For extra credit, you can try to figure out what's going on here:
I don't want to talk about that selection.
Input Methods are a Thing
The software that translates keypresses into input is called an "input method" or "input method editor". For the Latin alphabet used by English speakers, this isn't terribly interesting software, since each keypress gets directly mapped to inserting a single character. But quite a few languages have too many characters for a single keyboard, and so they need to get creative. For instance, with some Chinese input methods, the user types the pronounciation of what they're trying to say, and get a list of characters that match phonetically:
This is sometimes called a composing region, and it often appears as underlined text. Sometimes the input method needs to style this region. This Japanese input method on Android, for example, uses background color to create a split suggestion region:
(Thanks to Shae for the screenshot!)
Do all these various highlight and compose ranges interact with bidirectional text? Let's not think about that.

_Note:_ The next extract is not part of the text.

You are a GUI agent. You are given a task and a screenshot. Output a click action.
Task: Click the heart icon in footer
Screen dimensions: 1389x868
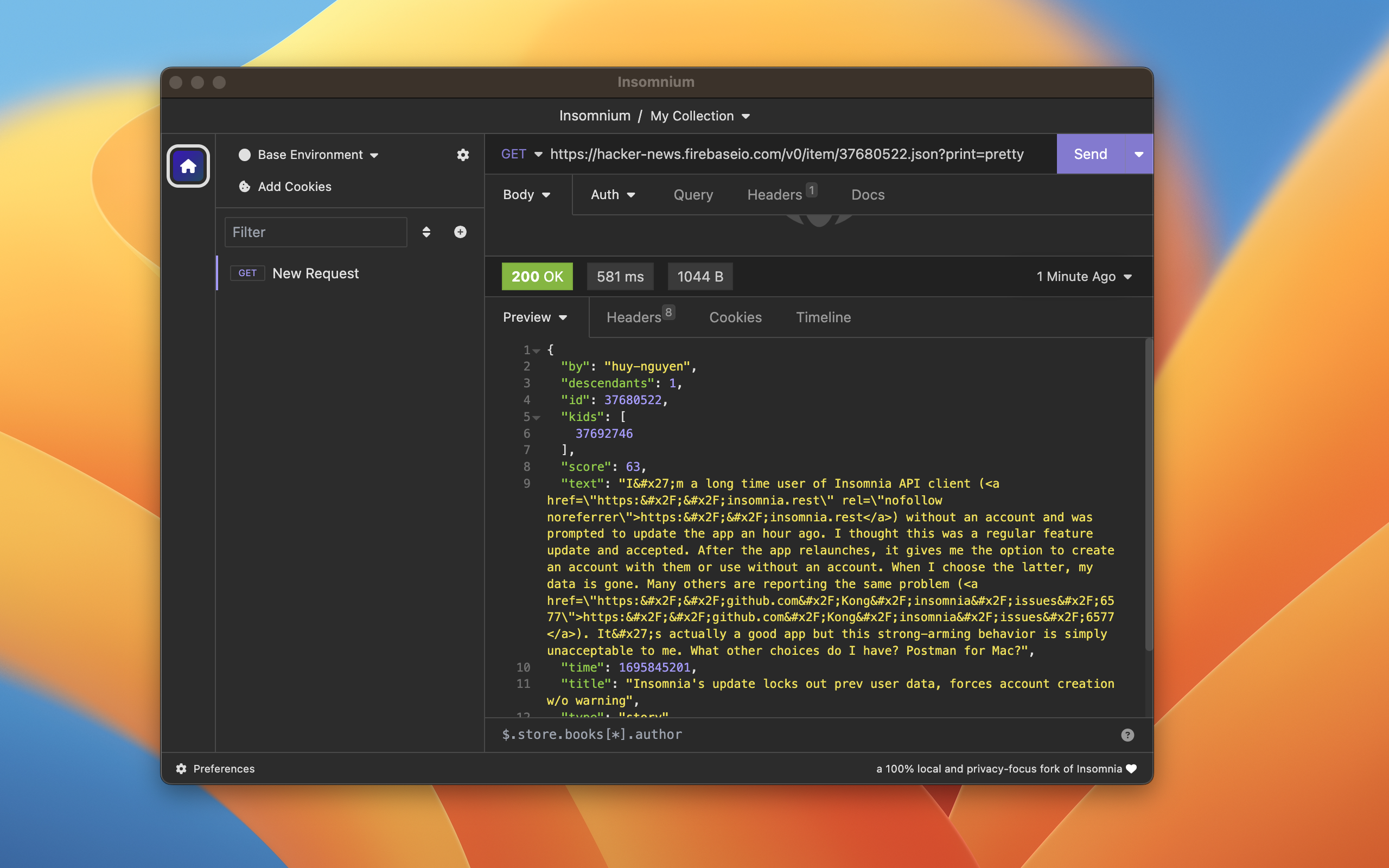tap(1131, 769)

Input methods have to work everywhere, even inside a terminal:
Nothing is actually sent to Vim until the Chinese character is selected from the list. You're probably thinking "but how would that work with Vim's command mode?" Not very well. This is why, on the web, text input and keypresses are separate events. Terminals conflate these two, causing problems.
This is just one example of the many, many different ways that people input text. (Don't forget about non-keyboard methods like voice and handwriting input!) Fortunately for text field implementors, the operating system provides all these input methods for you. Unfortunately for text field implementors, you have to get your text field to speak the common text input protocol used by all these input methods. For Windows, that's those 128 interfaces listed at the beginning of this article. Other operating systems have simpler interfaces, but usually they're still tricky to implement.
You also may have noticed that the input method is a separate process from our text field, and since both the input method and application can make modifications to the state of the text field, this protocol is a concurrent editing protocol. Windows solves this with its eight (8!) types of locks. Although holding a lock across process boundaries may sound questionable to you, most other platforms try to use imperfect heuristics to fix concurrency issues. Or they just hope race conditions don't happen. In my experience, prayers are not a very effective concurrency primitive.
Why is this so complicated??
Jonathan Blow, in a talk about how software is getting worse, points to the example of Ken Thompson's text editor, which Ken built in a single week. Plenty of the code in this blog post is accidental complexity. Does Windows need 128 interfaces and 8 kinds of locks to provide text input? Absolutely not. Are the bugs we've found in TextEdit disappointing, and a result of a complicated editing model? Yes. Are the wealth of bugs in modern programs something we should be worried about? I'm worried, at least.
But at the same time, Ken Thompson's editor was much, much simpler than what we expect from our text editors today. Unicode supports almost every one of the ~7000 living languages used around the world, and plenty more dead languages too. These use a variety of scripts, directions, and input methods that each impose tricky (and in some cases, unsolved) problems on any editor we'd like to make. Our editor also needs to be usable by vision-impaired folks who use screen readers.
The necessary complexity here is immense, and this post only scratches the very surface of it. If anything, it's a miracle of the simplicity of modern programming that we're able to just slap down a
<textarea> on a web page and instantly provide a text input for every internet user around the globe.
Thanks, as always, to Raph Levien and Yohei Yukawa, who taught me everything I know about text input.